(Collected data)
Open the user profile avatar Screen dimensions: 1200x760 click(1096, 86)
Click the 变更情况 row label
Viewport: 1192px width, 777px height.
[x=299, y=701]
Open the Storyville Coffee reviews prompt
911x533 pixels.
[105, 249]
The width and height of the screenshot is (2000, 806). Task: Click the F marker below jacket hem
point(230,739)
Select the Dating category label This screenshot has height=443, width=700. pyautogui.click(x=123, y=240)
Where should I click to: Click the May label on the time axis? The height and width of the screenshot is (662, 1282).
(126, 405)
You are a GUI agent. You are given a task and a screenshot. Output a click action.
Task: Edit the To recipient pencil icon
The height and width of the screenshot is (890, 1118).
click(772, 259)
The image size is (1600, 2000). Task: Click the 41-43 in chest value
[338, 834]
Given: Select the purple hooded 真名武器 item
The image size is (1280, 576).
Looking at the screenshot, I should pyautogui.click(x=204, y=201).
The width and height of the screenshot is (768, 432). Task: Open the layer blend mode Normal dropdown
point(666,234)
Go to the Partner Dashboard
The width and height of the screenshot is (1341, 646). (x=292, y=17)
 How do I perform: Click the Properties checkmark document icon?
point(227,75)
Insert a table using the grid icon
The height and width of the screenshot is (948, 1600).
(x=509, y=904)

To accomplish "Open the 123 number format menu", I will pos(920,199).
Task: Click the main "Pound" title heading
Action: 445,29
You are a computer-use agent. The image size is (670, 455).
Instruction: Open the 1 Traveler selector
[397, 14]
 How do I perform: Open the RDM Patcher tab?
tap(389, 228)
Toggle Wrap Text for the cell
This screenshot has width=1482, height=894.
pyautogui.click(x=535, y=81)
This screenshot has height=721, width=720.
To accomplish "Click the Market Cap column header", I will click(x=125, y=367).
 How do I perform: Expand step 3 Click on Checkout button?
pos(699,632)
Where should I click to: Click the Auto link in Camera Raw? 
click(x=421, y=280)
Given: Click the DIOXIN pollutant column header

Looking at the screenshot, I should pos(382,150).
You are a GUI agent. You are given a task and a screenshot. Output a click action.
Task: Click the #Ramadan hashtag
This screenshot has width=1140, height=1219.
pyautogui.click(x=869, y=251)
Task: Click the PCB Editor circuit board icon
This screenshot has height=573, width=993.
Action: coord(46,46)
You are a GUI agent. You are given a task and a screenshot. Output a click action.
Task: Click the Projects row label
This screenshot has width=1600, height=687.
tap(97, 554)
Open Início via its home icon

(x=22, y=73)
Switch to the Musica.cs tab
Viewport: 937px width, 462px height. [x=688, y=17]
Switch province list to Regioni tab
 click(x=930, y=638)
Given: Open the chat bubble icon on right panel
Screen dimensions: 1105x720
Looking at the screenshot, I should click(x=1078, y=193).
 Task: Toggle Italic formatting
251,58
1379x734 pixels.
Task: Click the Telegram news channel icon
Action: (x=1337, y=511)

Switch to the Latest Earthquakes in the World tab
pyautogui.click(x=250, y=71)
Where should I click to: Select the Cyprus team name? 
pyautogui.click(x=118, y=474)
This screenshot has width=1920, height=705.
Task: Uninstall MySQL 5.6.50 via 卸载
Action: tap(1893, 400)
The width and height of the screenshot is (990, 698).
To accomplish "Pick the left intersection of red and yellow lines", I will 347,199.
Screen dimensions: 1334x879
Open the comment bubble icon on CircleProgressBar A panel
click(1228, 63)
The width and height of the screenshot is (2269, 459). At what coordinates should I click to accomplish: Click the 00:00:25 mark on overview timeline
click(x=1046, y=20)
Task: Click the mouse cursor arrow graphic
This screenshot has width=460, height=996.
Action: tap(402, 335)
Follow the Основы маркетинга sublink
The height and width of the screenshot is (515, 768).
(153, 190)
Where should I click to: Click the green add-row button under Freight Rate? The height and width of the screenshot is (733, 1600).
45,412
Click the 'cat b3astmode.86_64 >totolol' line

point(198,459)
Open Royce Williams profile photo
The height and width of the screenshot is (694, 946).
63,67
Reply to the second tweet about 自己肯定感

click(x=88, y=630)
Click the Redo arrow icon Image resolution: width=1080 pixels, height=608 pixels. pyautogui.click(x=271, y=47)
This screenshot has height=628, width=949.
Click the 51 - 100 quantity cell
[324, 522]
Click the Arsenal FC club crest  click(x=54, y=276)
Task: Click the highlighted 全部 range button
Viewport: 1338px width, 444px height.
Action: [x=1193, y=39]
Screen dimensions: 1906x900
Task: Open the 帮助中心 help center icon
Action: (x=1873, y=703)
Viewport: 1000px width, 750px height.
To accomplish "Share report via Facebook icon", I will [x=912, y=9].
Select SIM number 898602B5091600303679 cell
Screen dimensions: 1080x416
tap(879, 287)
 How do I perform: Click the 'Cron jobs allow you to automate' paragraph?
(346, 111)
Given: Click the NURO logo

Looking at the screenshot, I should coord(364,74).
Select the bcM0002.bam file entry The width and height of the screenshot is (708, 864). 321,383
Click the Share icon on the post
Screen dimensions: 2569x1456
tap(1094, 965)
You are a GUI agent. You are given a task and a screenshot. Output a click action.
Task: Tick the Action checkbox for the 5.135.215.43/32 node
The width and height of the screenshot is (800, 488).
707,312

# [REQUIREMENT]
Could the data above be set down exactly, in full?

# [EXERCISE ANSWER]
Open the user profile avatar Screen dimensions: 1200x760 click(1096, 86)
Click the 变更情况 row label
Viewport: 1192px width, 777px height.
[x=299, y=701]
Open the Storyville Coffee reviews prompt
911x533 pixels.
[105, 249]
The width and height of the screenshot is (2000, 806). Task: Click the F marker below jacket hem
point(230,739)
Select the Dating category label This screenshot has height=443, width=700. pyautogui.click(x=123, y=240)
Where should I click to: Click the May label on the time axis? The height and width of the screenshot is (662, 1282).
(126, 405)
You are a GUI agent. You are given a task and a screenshot. Output a click action.
Task: Edit the To recipient pencil icon
The height and width of the screenshot is (890, 1118).
click(772, 259)
The image size is (1600, 2000). Task: Click the 41-43 in chest value
[338, 834]
Given: Select the purple hooded 真名武器 item
The image size is (1280, 576).
Looking at the screenshot, I should pyautogui.click(x=204, y=201).
The width and height of the screenshot is (768, 432). Task: Open the layer blend mode Normal dropdown
point(666,234)
Go to the Partner Dashboard
The width and height of the screenshot is (1341, 646). (x=292, y=17)
 How do I perform: Click the Properties checkmark document icon?
point(227,75)
Insert a table using the grid icon
The height and width of the screenshot is (948, 1600).
(x=509, y=904)

To accomplish "Open the 123 number format menu", I will pos(920,199).
Task: Click the main "Pound" title heading
Action: 445,29
You are a computer-use agent. The image size is (670, 455).
Instruction: Open the 1 Traveler selector
[397, 14]
 How do I perform: Open the RDM Patcher tab?
tap(389, 228)
Toggle Wrap Text for the cell
This screenshot has width=1482, height=894.
pyautogui.click(x=535, y=81)
This screenshot has height=721, width=720.
To accomplish "Click the Market Cap column header", I will click(x=125, y=367).
 How do I perform: Expand step 3 Click on Checkout button?
pos(699,632)
Where should I click to: Click the Auto link in Camera Raw? 
click(x=421, y=280)
Given: Click the DIOXIN pollutant column header

Looking at the screenshot, I should pos(382,150).
You are a GUI agent. You are given a task and a screenshot. Output a click action.
Task: Click the #Ramadan hashtag
This screenshot has width=1140, height=1219.
pyautogui.click(x=869, y=251)
Task: Click the PCB Editor circuit board icon
This screenshot has height=573, width=993.
Action: coord(46,46)
You are a GUI agent. You are given a task and a screenshot. Output a click action.
Task: Click the Projects row label
This screenshot has width=1600, height=687.
tap(97, 554)
Open Início via its home icon

(x=22, y=73)
Switch to the Musica.cs tab
Viewport: 937px width, 462px height. [x=688, y=17]
Switch province list to Regioni tab
 click(x=930, y=638)
Given: Open the chat bubble icon on right panel
Screen dimensions: 1105x720
Looking at the screenshot, I should click(x=1078, y=193).
 Task: Toggle Italic formatting
251,58
1379x734 pixels.
Task: Click the Telegram news channel icon
Action: (x=1337, y=511)

Switch to the Latest Earthquakes in the World tab
pyautogui.click(x=250, y=71)
Where should I click to: Select the Cyprus team name? 
pyautogui.click(x=118, y=474)
This screenshot has width=1920, height=705.
Task: Uninstall MySQL 5.6.50 via 卸载
Action: tap(1893, 400)
The width and height of the screenshot is (990, 698).
To accomplish "Pick the left intersection of red and yellow lines", I will 347,199.
Screen dimensions: 1334x879
Open the comment bubble icon on CircleProgressBar A panel
click(1228, 63)
The width and height of the screenshot is (2269, 459). At what coordinates should I click to accomplish: Click the 00:00:25 mark on overview timeline
click(x=1046, y=20)
Task: Click the mouse cursor arrow graphic
This screenshot has width=460, height=996.
Action: tap(402, 335)
Follow the Основы маркетинга sublink
The height and width of the screenshot is (515, 768).
(153, 190)
Where should I click to: Click the green add-row button under Freight Rate? The height and width of the screenshot is (733, 1600).
45,412
Click the 'cat b3astmode.86_64 >totolol' line

point(198,459)
Open Royce Williams profile photo
The height and width of the screenshot is (694, 946).
63,67
Reply to the second tweet about 自己肯定感

click(x=88, y=630)
Click the Redo arrow icon Image resolution: width=1080 pixels, height=608 pixels. pyautogui.click(x=271, y=47)
This screenshot has height=628, width=949.
Click the 51 - 100 quantity cell
[324, 522]
Click the Arsenal FC club crest  click(x=54, y=276)
Task: Click the highlighted 全部 range button
Viewport: 1338px width, 444px height.
Action: [x=1193, y=39]
Screen dimensions: 1906x900
Task: Open the 帮助中心 help center icon
Action: (x=1873, y=703)
Viewport: 1000px width, 750px height.
To accomplish "Share report via Facebook icon", I will [x=912, y=9].
Select SIM number 898602B5091600303679 cell
Screen dimensions: 1080x416
tap(879, 287)
 How do I perform: Click the 'Cron jobs allow you to automate' paragraph?
(346, 111)
Given: Click the NURO logo

Looking at the screenshot, I should coord(364,74).
Select the bcM0002.bam file entry The width and height of the screenshot is (708, 864). 321,383
Click the Share icon on the post
Screen dimensions: 2569x1456
tap(1094, 965)
You are a GUI agent. You are given a task and a screenshot. Output a click action.
Task: Tick the Action checkbox for the 5.135.215.43/32 node
The width and height of the screenshot is (800, 488).
707,312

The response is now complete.